One of these this month had me counting the seconds between the crashing light from a bolt of lightning and the thundering boom that follows. Remember counting out the seconds? “One little second, two little seconds, three…” to calculate how far away the epicenter of the storm is? The distance between the bolt of lightning and the clap of thunder is approximately 1 mile per 5 seconds. If you start to count “One…” when the lightning hits and the thunder hits with it, duck. It’s directly over your head.

I expect we’ll see some more of these out-of-nowhere ripsnorters come August, which is usually hotter than July, slam straight down seemingly targeting just you. They sure do comb out the dead needles from the pines.

Yep. I’m loving it.

But why is this July so much hotter that the last few years? And I’ve been around long enough to go through several of the sun’s 22-year cycles that are cut in half into 11 years trending cooler, Solar (Maunder) Minimum and 11 years on the hotter side, Solar Maximum, which we entered into in 2019. This warming cycle, driven by increased sunspot activity, will peak in 2025.

We used to be taught these things in school.
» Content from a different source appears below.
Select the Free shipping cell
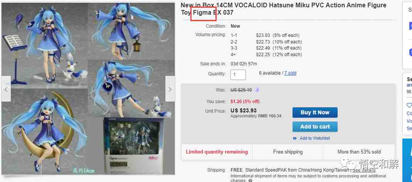coord(288,152)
We also knew about the ocean cycles: El Niño and La Niña, which are caused by cycles of cooling and warming of the waters, mainly around the equator, by the sun cycles and round and round we go.

And who remembers the illustrations in elementary school that taught us about the cycles of oxygen and carbon dioxide? That is a little closer to home, involving every breath we take. We had the cartoons that showed the circle with us standing on the ground and breathing the oxygen that the trees and other plants breathe out. We follow the line showing us breathing out carbon dioxide into the air that the trees breathe in.

Without oxygen, we die. Without carbon dioxide, trees and growing things die.

We learned about other, longer cycles of weather patterns. For example, warmer — even grape vineyards in England. People prospered. We learned about the not-so-far-back “Little Ice Age” where plants and crops didn’t grow, particularly above-ground crops.

Indeed, one colder spell contributed to the downfall of King Louis XVI of France who got his head offed. They were in the middle of a long cold period. Food was scarce and crops didn’t grow, especially above-ground crops. Starvation stalked the land.

King Louis used to have his meals in the great hall in public. He reasoned he was less likely to be poisoned that way. The king suggested the people add potatoes to their diet, as they could still be grown. So he ordered a public banquet and he served and ate potatoes. The people took this as an ultimate insult. They considered potatoes nothing better than pig food. This was another chink in the unrest. It wasn’t long before “Storm the Bastille” was a phrase sealed in history and Louis and Antoinette lost their heads. (It wasn’t that long ago that lobster was considered fit only as pig food and fertilizer. This summer, a lobster roll is $25.) And only as far back as the ’60s, mussels were on no menu. They were not considered fit to eat. Each generation has its mental limitations, it seems.)

But back to today. Hang on to your hats, preferably ventilated straw hats, because it’s predicted that 2025, smack dab in the peak of the 11-year Solar Maximum cycle we’re in now, may be the hottest.

Marion Tucker-Honeycutt, an award-winning columnist, is a Maine native and graduate of Belfast schools. She now lives in Morrill.